PhD Oral Exam - Mehri Hajiaghayi, Biology

When studying for a doctoral degree (PhD), candidates submit a thesis that provides a critical review of the current state of knowledge of the thesis subject as well as the student’s own contributions to the subject. The distinguishing criterion of doctoral graduate research is a significant and original contribution to knowledge.

Once accepted, the candidate presents the thesis orally. This oral exam is open to the public.

Abstract

Background: Stress is a powerful regulator of physiology with broad impacts on immune function. Adaptive immunity is the part of the immune system that detects and responds to new pathogens and cancerous cells. T cells are key regulators of adaptive immunity, coordinating immune responses and maintaining long-lasting immunological memory. T cells express the β₂-adrenergic receptor (β₂-AR), which reacts to ligands including endogenous stress hormones adrenaline and noradrenaline, and a variety of pharmacological compounds. Activation of β₂-AR on T cells with distinct ligands controls cytokine production, differentiation, and effector responses.

To model the effects of stressors on adaptive T cell immunity, I investigated how β₂-AR signaling pathways modulate T cell responses under controlled laboratory conditions using primary human samples stimulated with various β₂-adrenergic ligands. β₂-AR signaling proceeds through two distinct intracellular routes: the canonical Gs–cAMP–PKA pathway and the alternative biased β–arrestin–mediated biased pathway. The project examined “how selective engagement of these pathways, emanating from the same receptor, modulates T cell responses differently.” I first explored this question from a fundamental perspective of cellular signalling in T cells, then I concluded with an application of the knowledge towards immunotherapy of cancer cells. 

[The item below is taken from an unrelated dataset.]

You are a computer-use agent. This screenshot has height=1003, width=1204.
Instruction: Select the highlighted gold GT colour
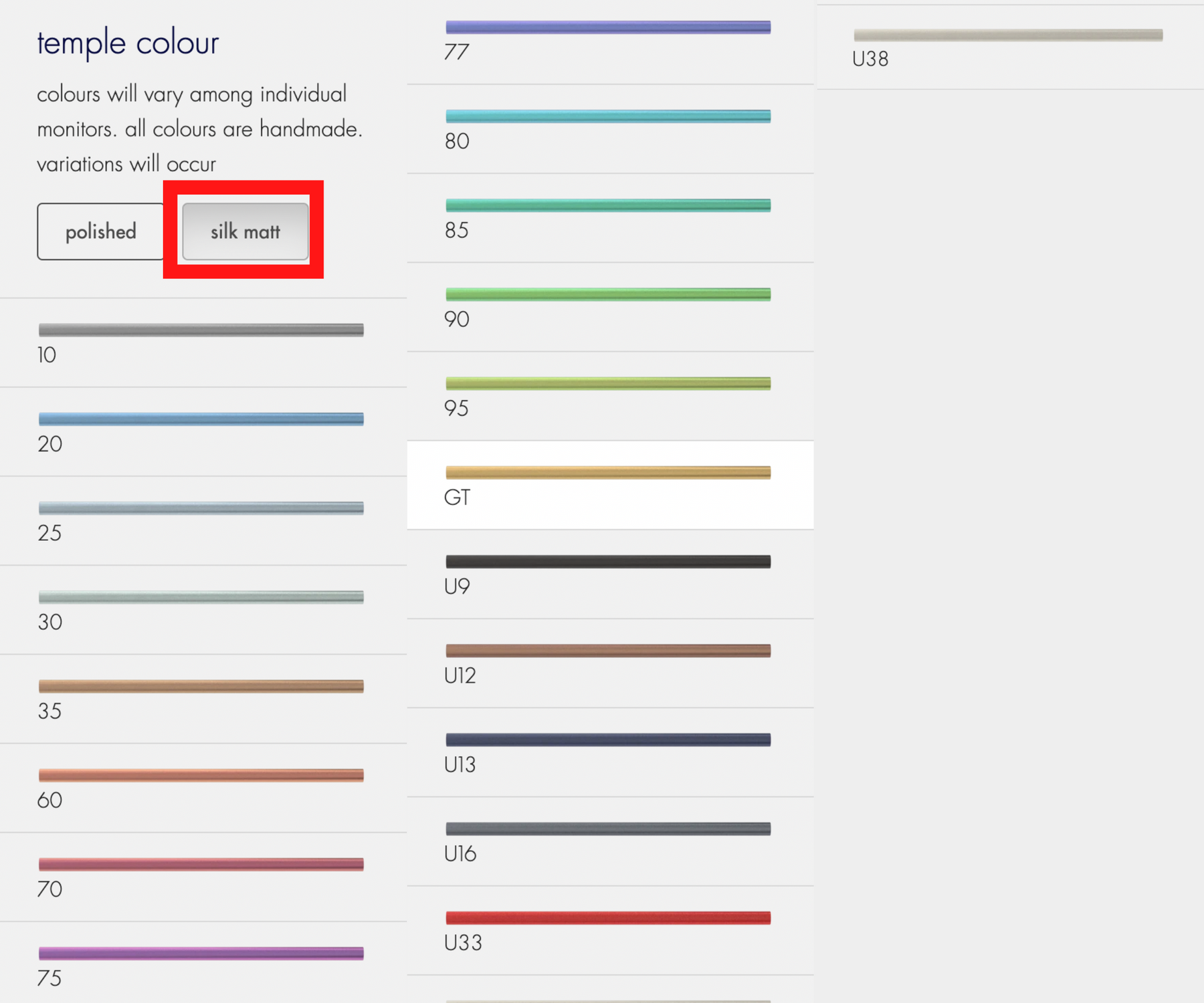(608, 484)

Results: In brief, engaging the canonical β₂-AR pathway augmented pro-inflammatory cytokine production in T cells. In contrast, biased β₂-AR signaling suppressed these inflammatory responses. Furthermore, the biased β₂-AR signaling restored cytotoxic function in dysfunctional T cells, which prolonged their anti-cancer potential. 

Relevance: These findings highlight β₂-AR as a modifiable target that enhances or suppresses T cell behavior depending on the signaling route engaged. This work offers insight into how stress-responsive pathways shape immunity and provides a conceptual foundation for developing next-generation immunomodulatory strategies in cancer therapy.